» **REQUEST**
Write out the records again, requests included, for the stretch from the line containing "Expand the Account" through the line containing "I will pos(870,631).", and copy nothing else. In each answer, multiply every coordinate by 1.55 and round to a whole number, rounding halves up.

» **Text and element-pointing records**
>> START
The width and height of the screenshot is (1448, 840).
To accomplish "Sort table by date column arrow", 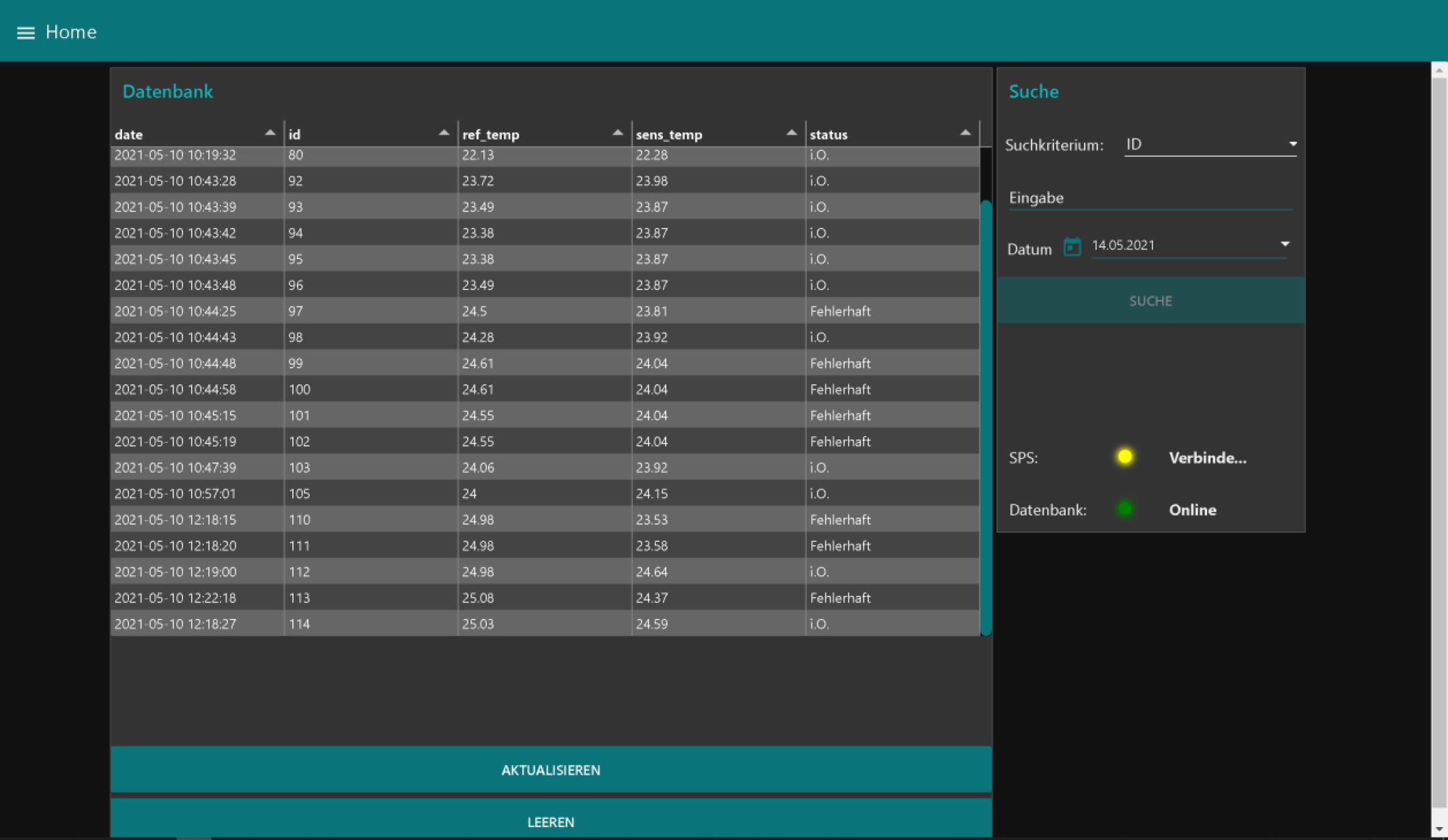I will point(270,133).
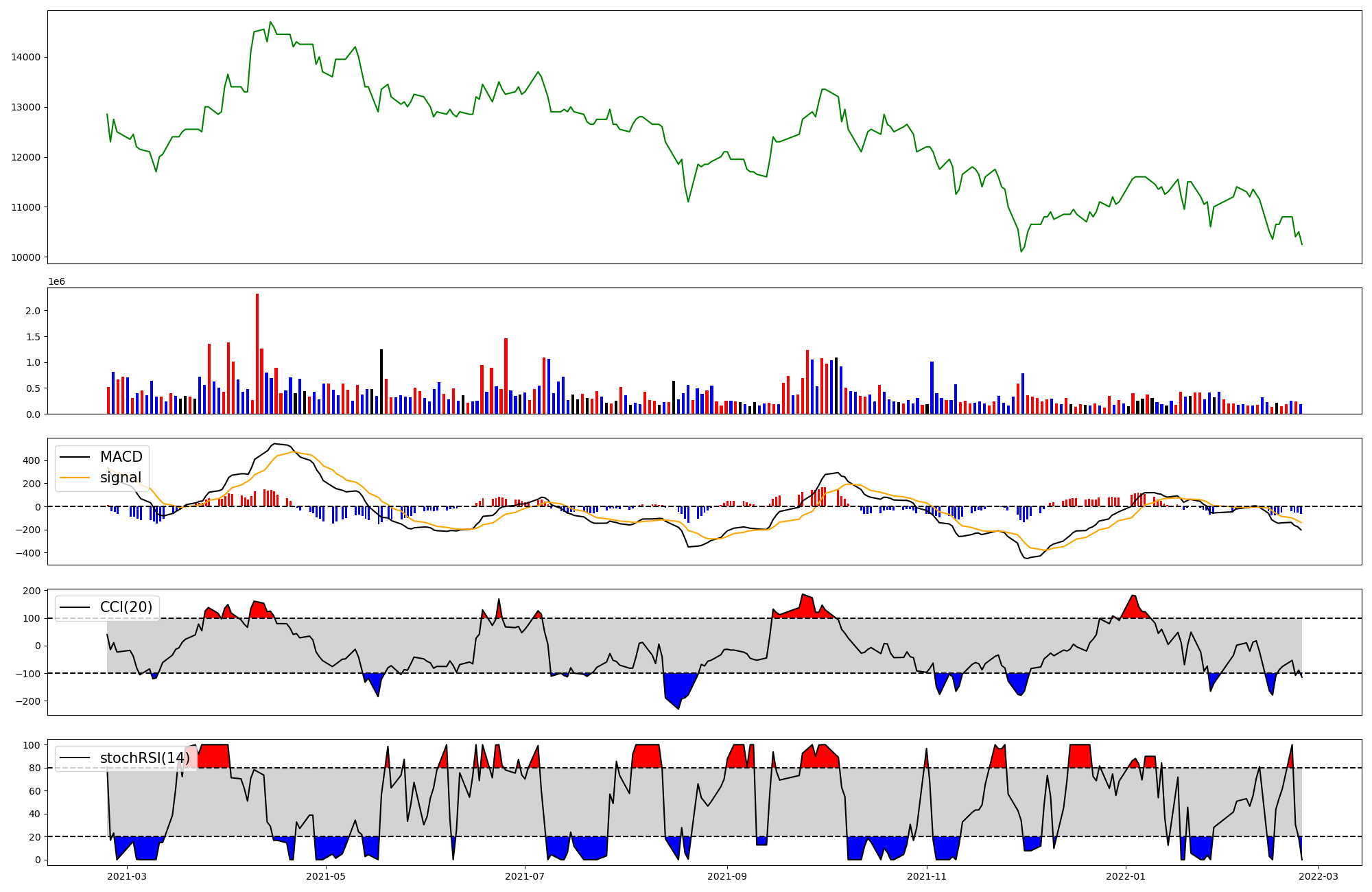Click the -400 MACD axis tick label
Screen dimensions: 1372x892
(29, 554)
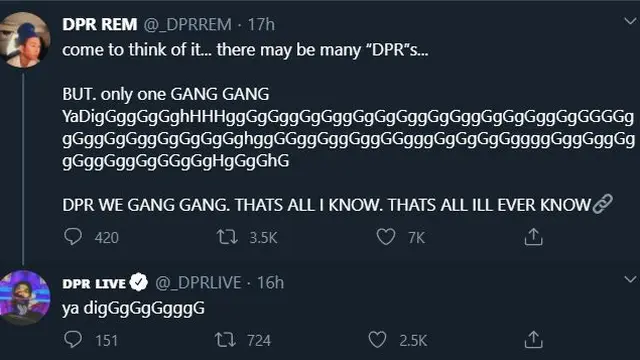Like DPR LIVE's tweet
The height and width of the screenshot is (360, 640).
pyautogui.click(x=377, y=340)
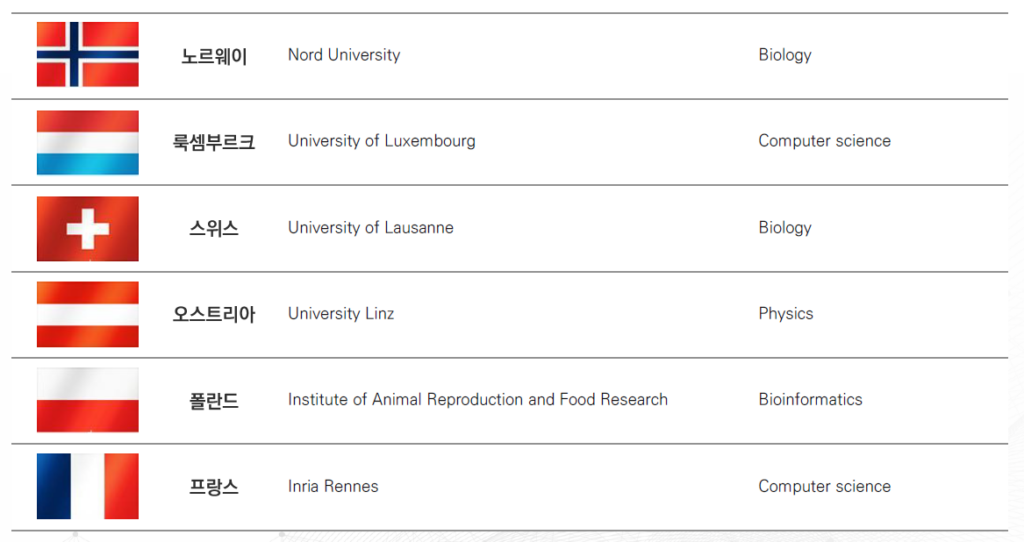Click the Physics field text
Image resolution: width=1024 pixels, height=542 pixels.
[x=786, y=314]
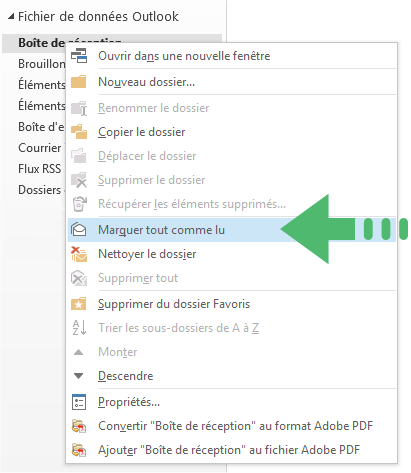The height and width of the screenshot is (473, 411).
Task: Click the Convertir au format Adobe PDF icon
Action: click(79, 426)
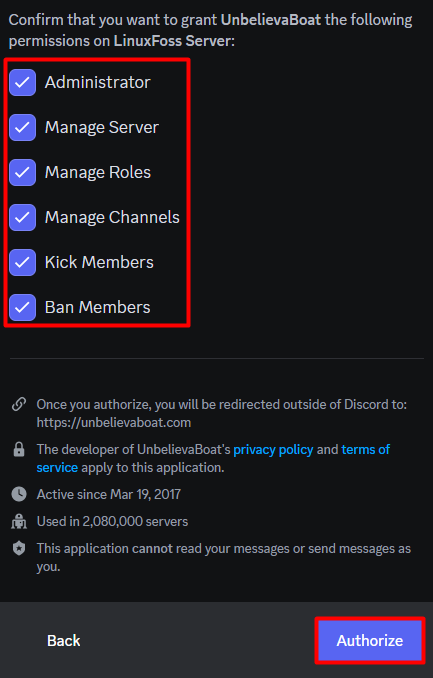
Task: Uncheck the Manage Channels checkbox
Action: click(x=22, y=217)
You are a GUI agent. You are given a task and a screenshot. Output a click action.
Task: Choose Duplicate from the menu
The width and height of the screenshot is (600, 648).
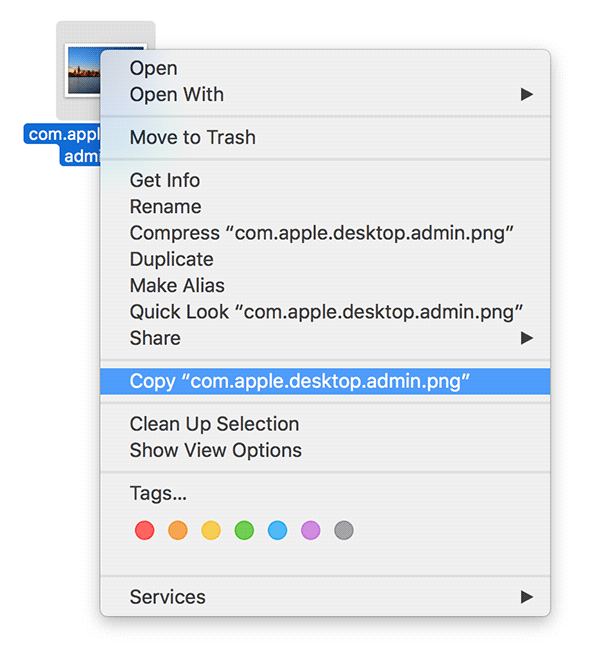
>> END
>> START
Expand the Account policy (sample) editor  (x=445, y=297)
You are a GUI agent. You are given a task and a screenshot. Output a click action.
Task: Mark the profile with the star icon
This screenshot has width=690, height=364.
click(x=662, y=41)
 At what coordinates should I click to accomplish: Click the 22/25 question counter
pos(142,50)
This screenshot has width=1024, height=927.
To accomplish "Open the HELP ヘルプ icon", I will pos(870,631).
>> END
» **RESULT FOR THIS TASK**
Expand the Account policy (sample) editor  (x=690, y=460)
You are a GUI agent. You are given a task and a screenshot. Output a click action.
Task: Mark the profile with the star icon
This screenshot has width=690, height=364.
click(x=1026, y=64)
 At what coordinates should I click to accomplish: Click the 22/25 question counter
pos(220,78)
This screenshot has width=1024, height=927.
To accomplish "Open the HELP ヘルプ icon", I will pos(1349,978).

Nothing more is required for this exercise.